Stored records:
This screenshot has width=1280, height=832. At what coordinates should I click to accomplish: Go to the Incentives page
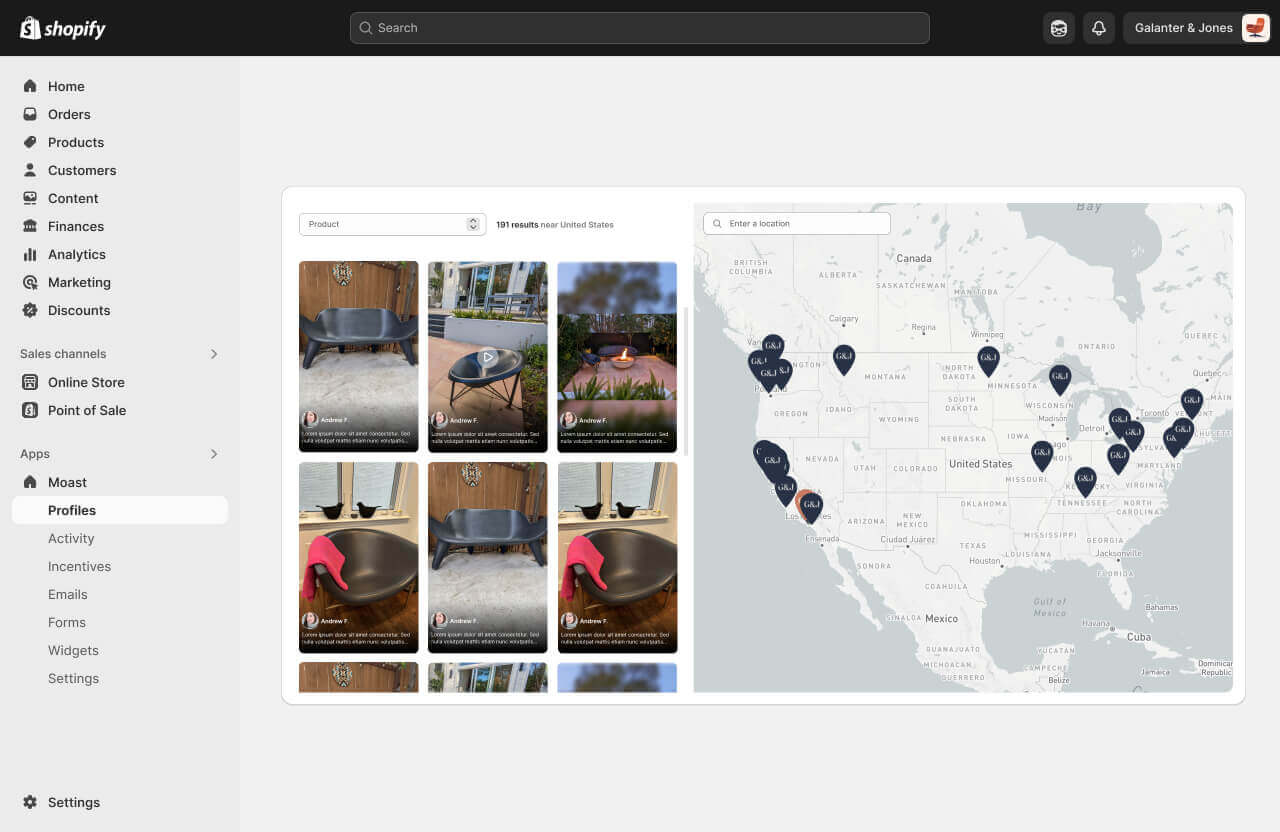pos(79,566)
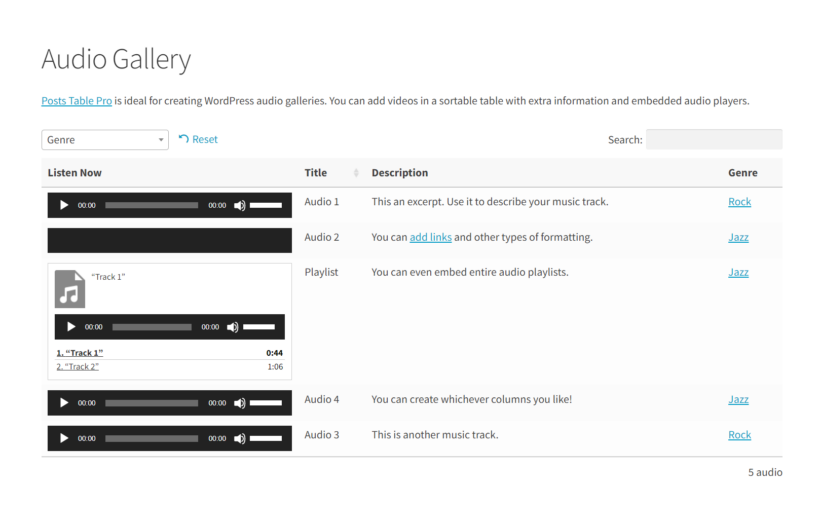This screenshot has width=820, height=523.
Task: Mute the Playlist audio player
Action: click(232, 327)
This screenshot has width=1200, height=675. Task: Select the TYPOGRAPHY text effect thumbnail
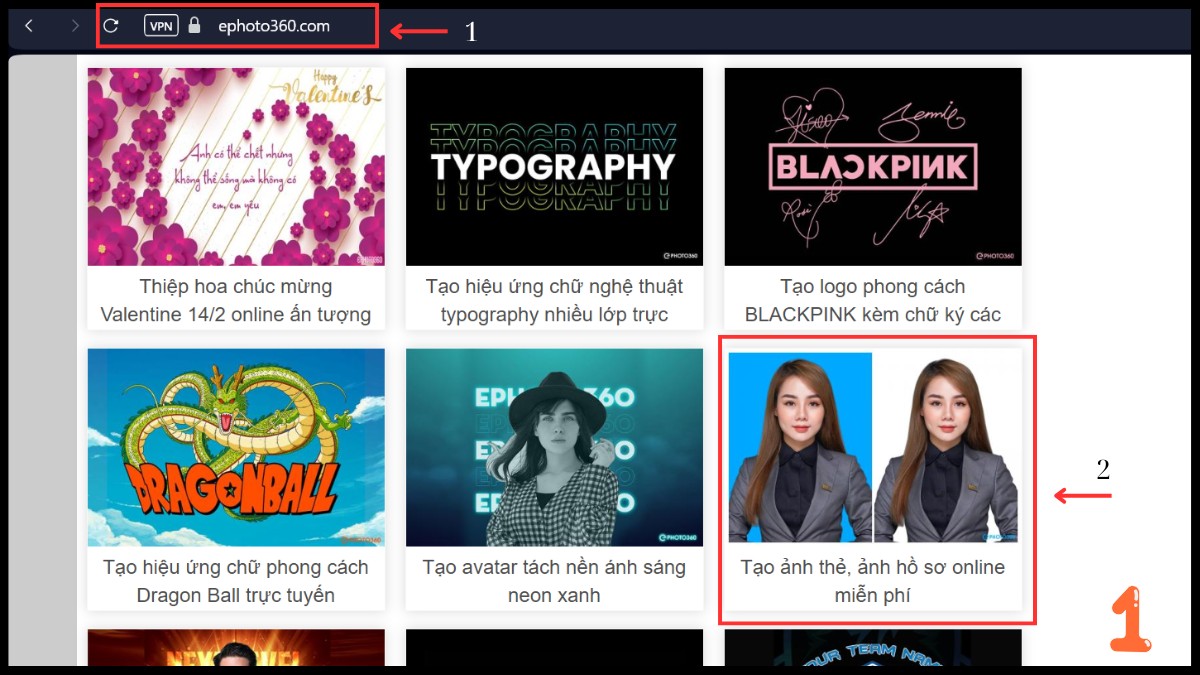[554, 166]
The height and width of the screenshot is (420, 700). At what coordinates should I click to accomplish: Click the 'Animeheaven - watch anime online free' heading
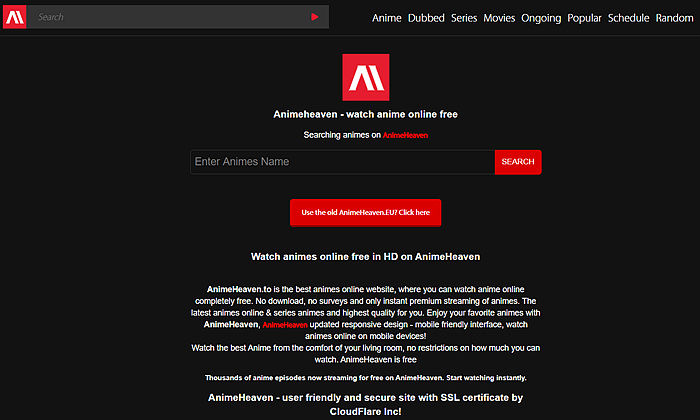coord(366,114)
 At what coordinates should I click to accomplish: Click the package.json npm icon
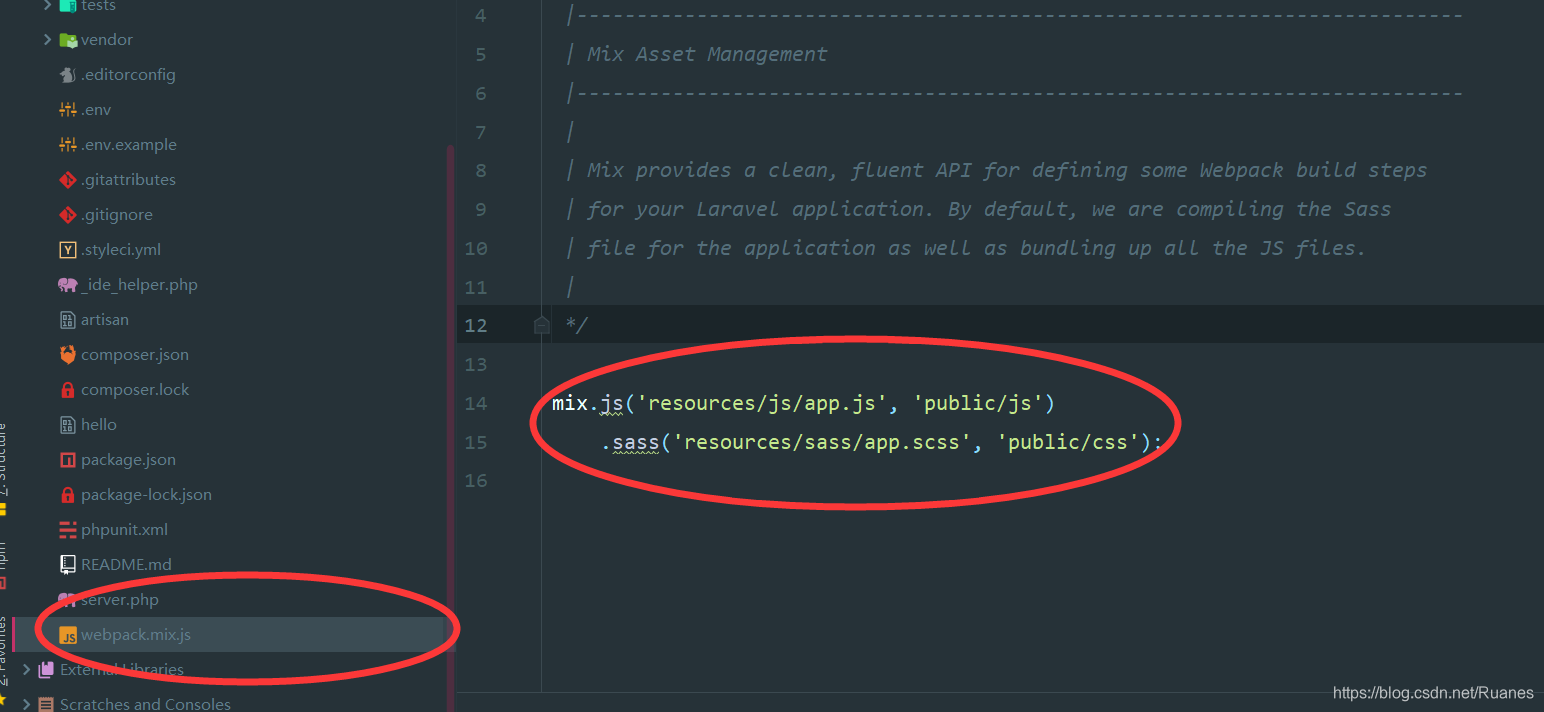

## PROBLEM REQUIREMENTS
Transcribe exactly, and only, the lines from the one containing "The height and" through the last line of the records above, both included; leave out the pictures.

## SOLVED PROBLEM
The height and width of the screenshot is (420, 700). At what coordinates should I click to accomplish: Click the 'Animeheaven - watch anime online free' heading
coord(366,114)
 At what coordinates should I click to accomplish: Click the package.json npm icon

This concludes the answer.